___ Supplied records ___

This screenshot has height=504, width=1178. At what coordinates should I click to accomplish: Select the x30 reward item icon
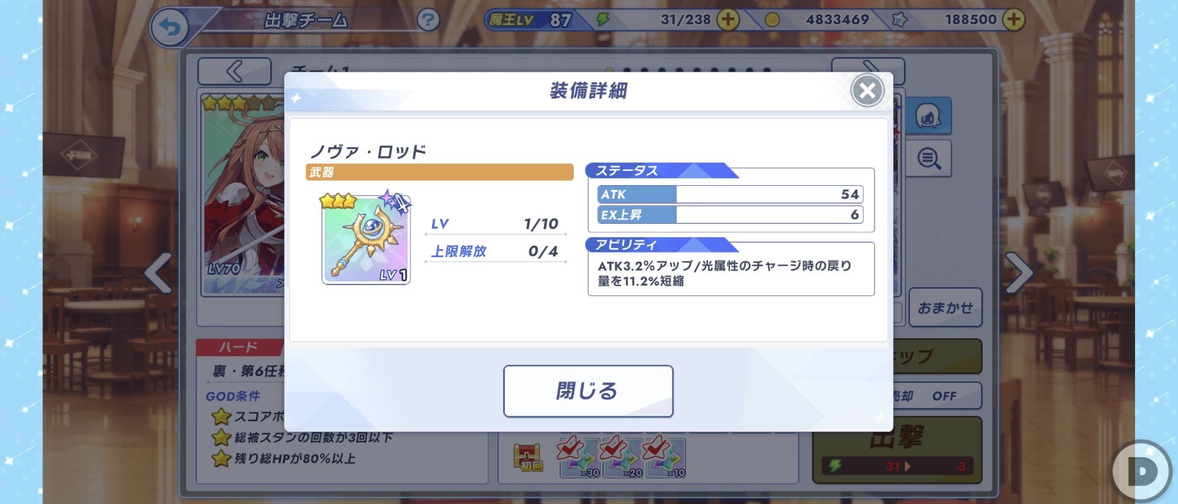579,457
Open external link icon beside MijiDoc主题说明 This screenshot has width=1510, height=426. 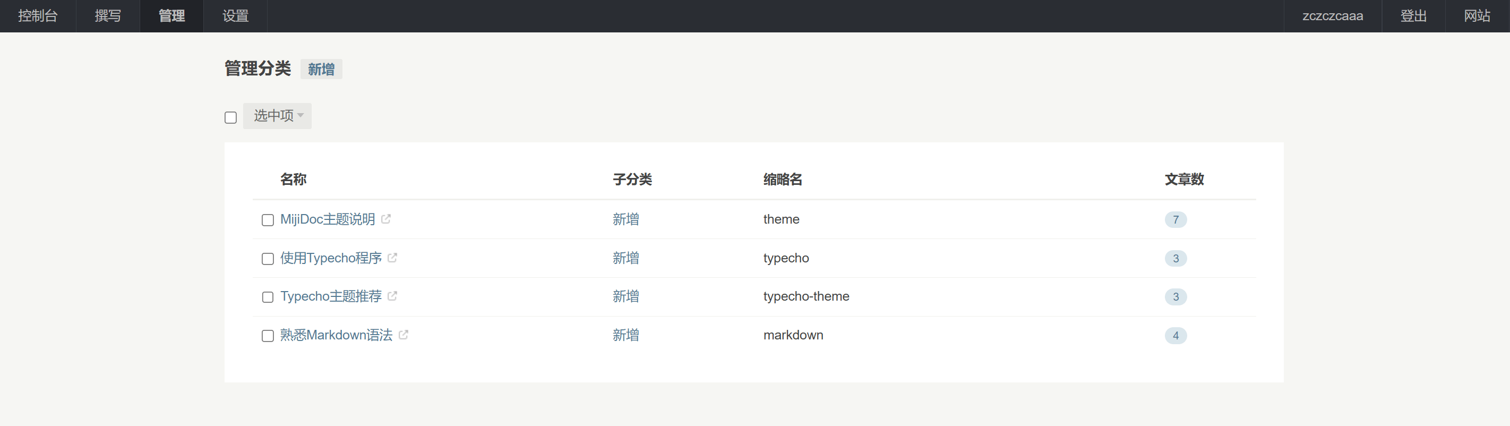click(x=386, y=219)
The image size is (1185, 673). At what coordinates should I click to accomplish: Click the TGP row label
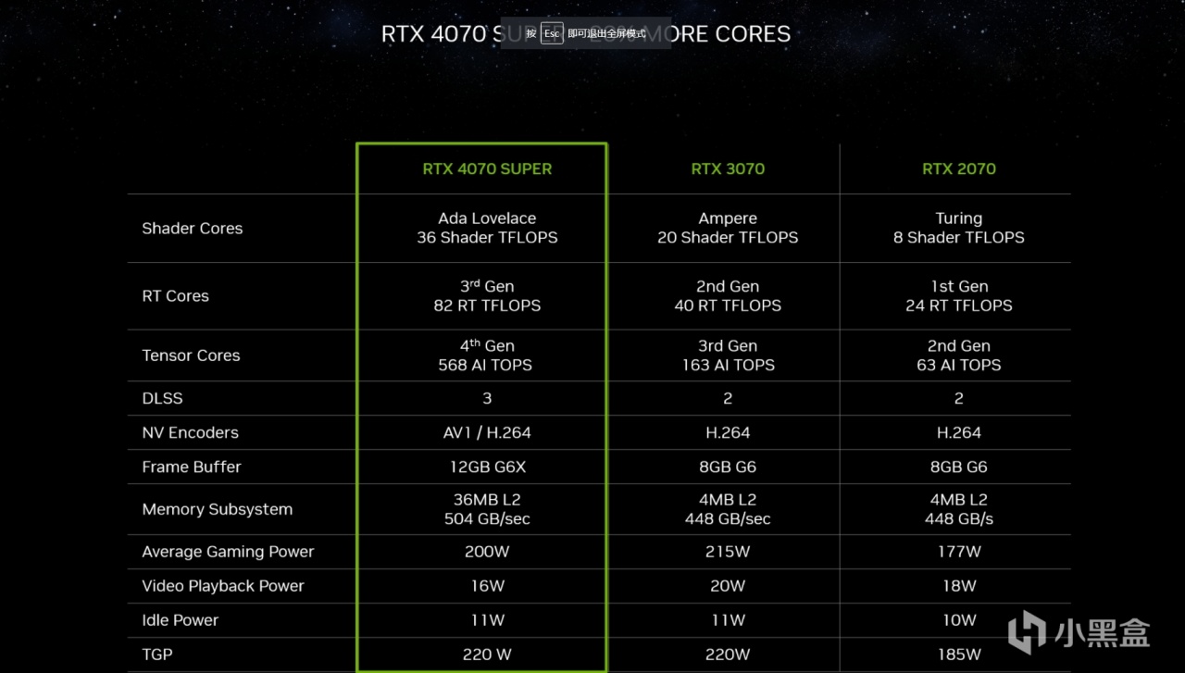[157, 654]
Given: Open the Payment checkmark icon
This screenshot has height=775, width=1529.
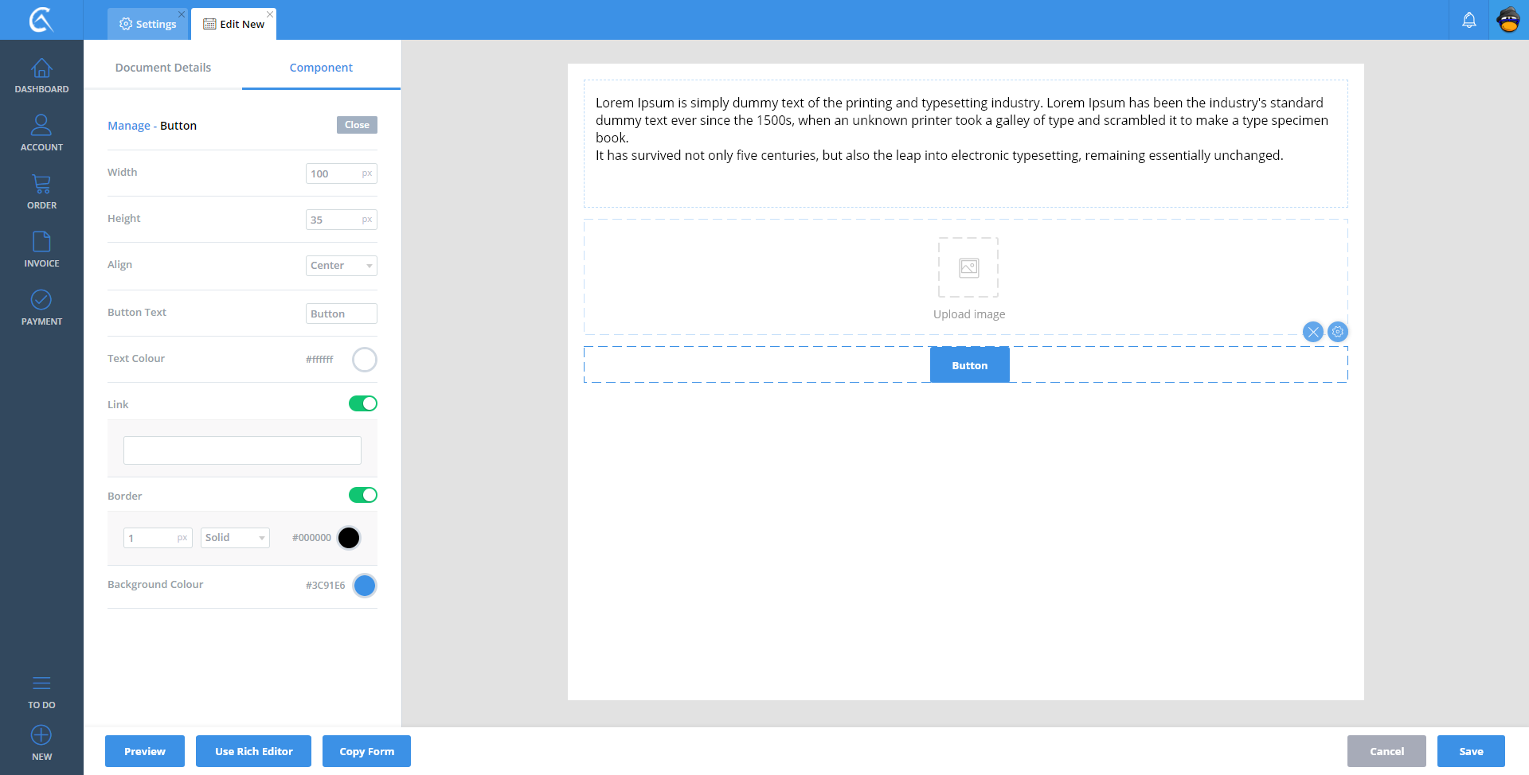Looking at the screenshot, I should coord(41,300).
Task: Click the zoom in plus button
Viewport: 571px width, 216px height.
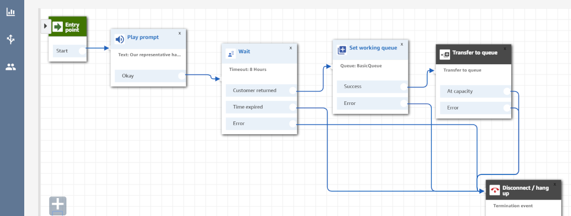Action: (x=58, y=205)
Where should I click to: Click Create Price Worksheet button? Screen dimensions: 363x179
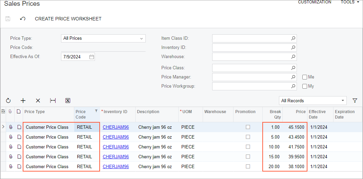pos(68,19)
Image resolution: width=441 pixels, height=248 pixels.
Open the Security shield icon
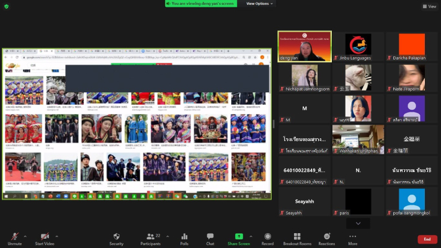tap(117, 236)
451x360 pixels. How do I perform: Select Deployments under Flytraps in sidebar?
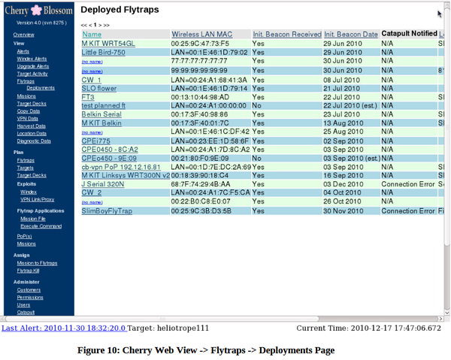click(x=41, y=88)
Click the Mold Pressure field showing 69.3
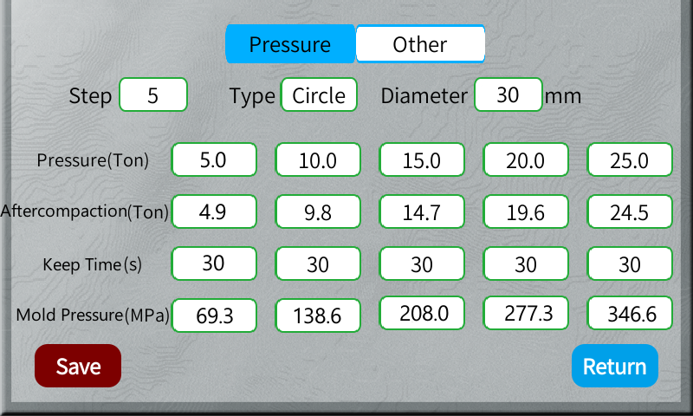Viewport: 693px width, 416px height. coord(214,315)
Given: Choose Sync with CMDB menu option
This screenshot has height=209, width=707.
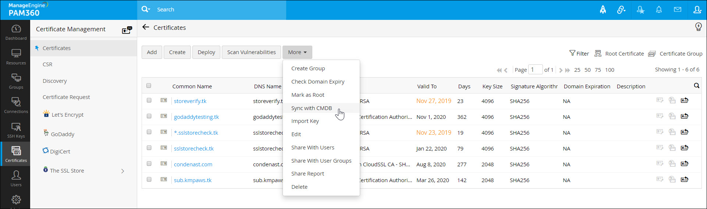Looking at the screenshot, I should (312, 108).
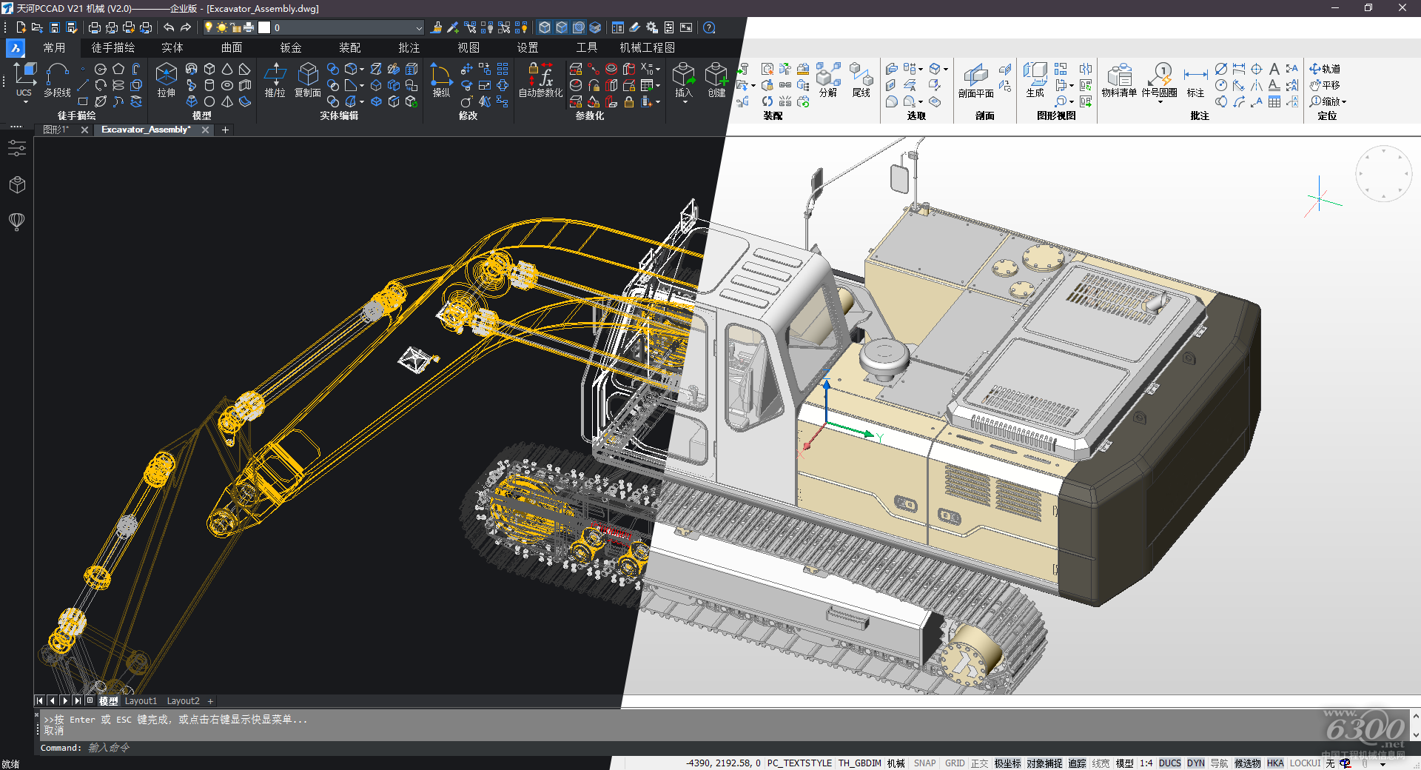Viewport: 1421px width, 770px height.
Task: Expand the layer selection dropdown
Action: click(x=418, y=28)
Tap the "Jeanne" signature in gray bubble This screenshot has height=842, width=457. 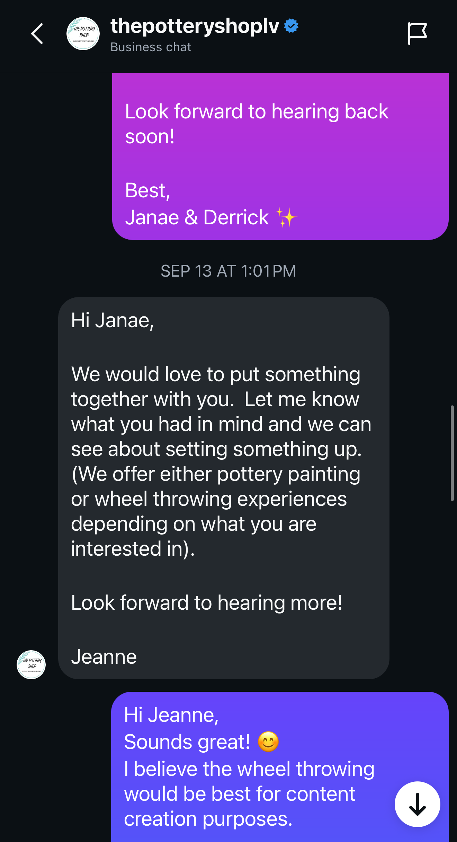point(104,657)
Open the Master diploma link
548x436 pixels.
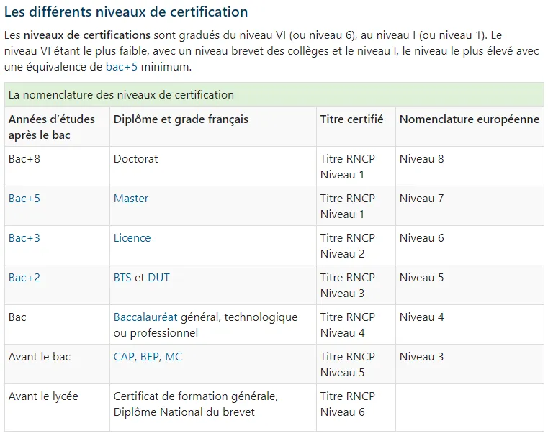pyautogui.click(x=131, y=199)
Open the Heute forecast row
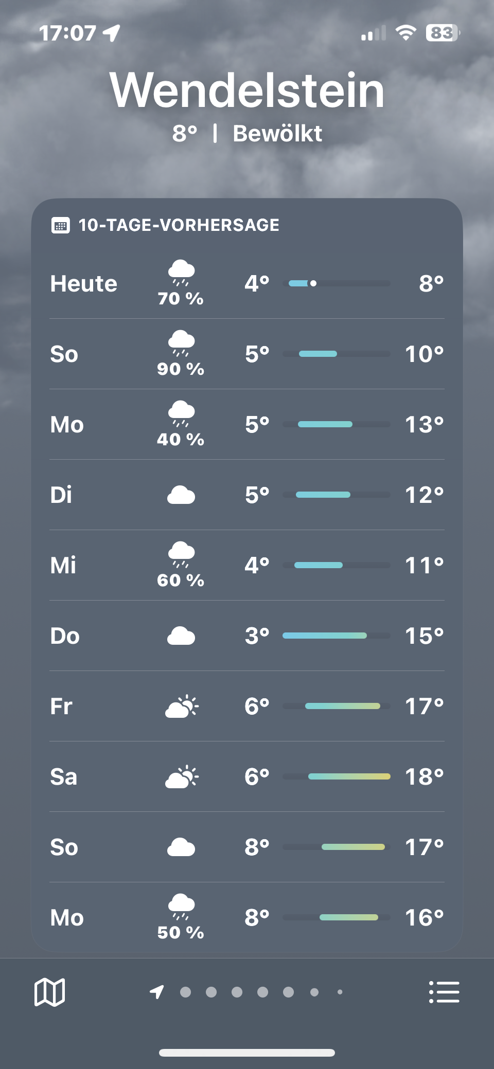 click(x=247, y=284)
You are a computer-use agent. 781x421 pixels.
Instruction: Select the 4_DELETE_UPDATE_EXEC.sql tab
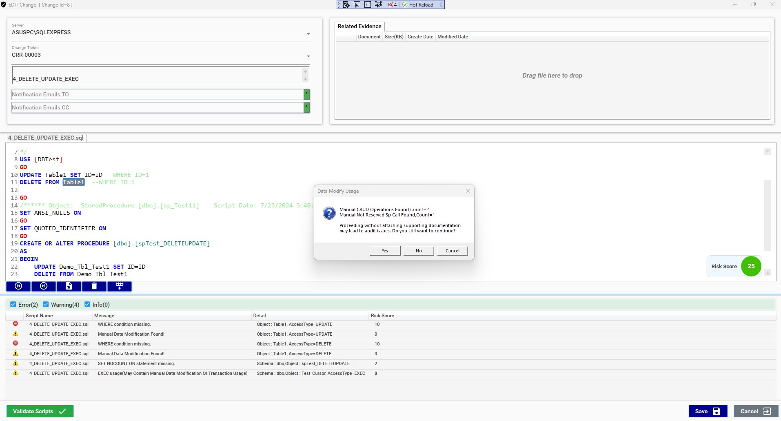coord(46,138)
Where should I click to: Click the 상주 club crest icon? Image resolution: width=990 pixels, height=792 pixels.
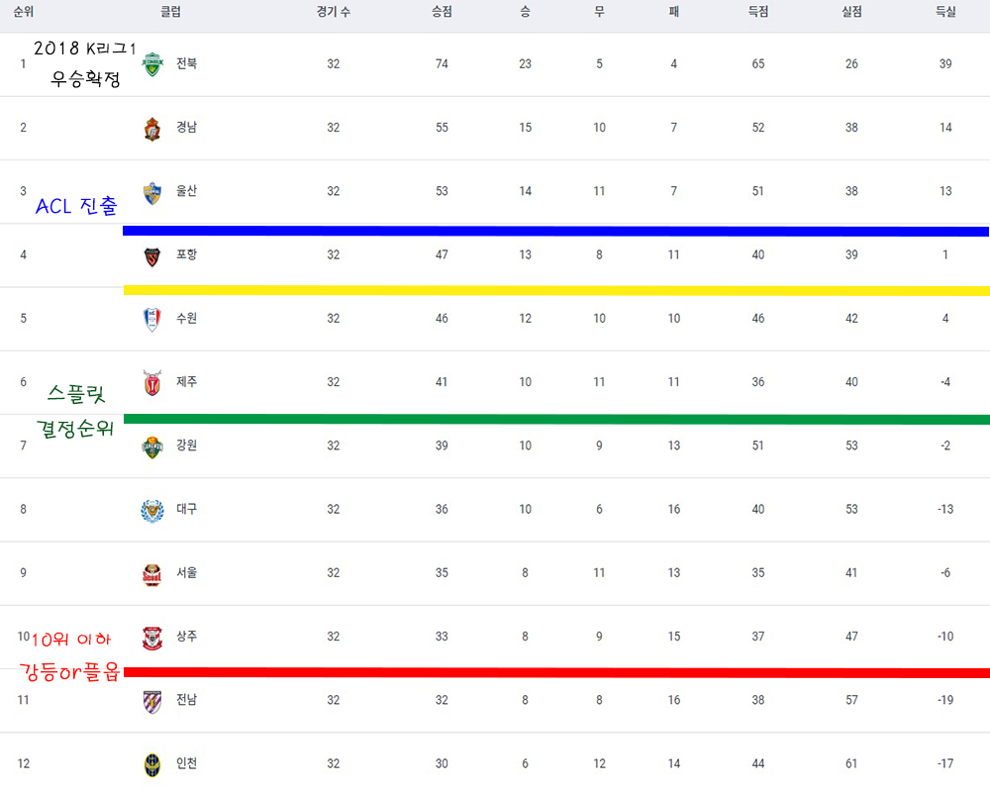tap(151, 638)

___

• _Problem_
Transcribe only this stretch of the data: the line with "Click the Mold Pressure field showing 69.3", the line with "Given: Choose Sync with CMDB menu option", and every line in between. Leave out the pictures.

• _Solution_
Click the Mold Pressure field showing 69.3
Viewport: 693px width, 416px height. coord(214,315)
Given: Choose Sync with CMDB menu option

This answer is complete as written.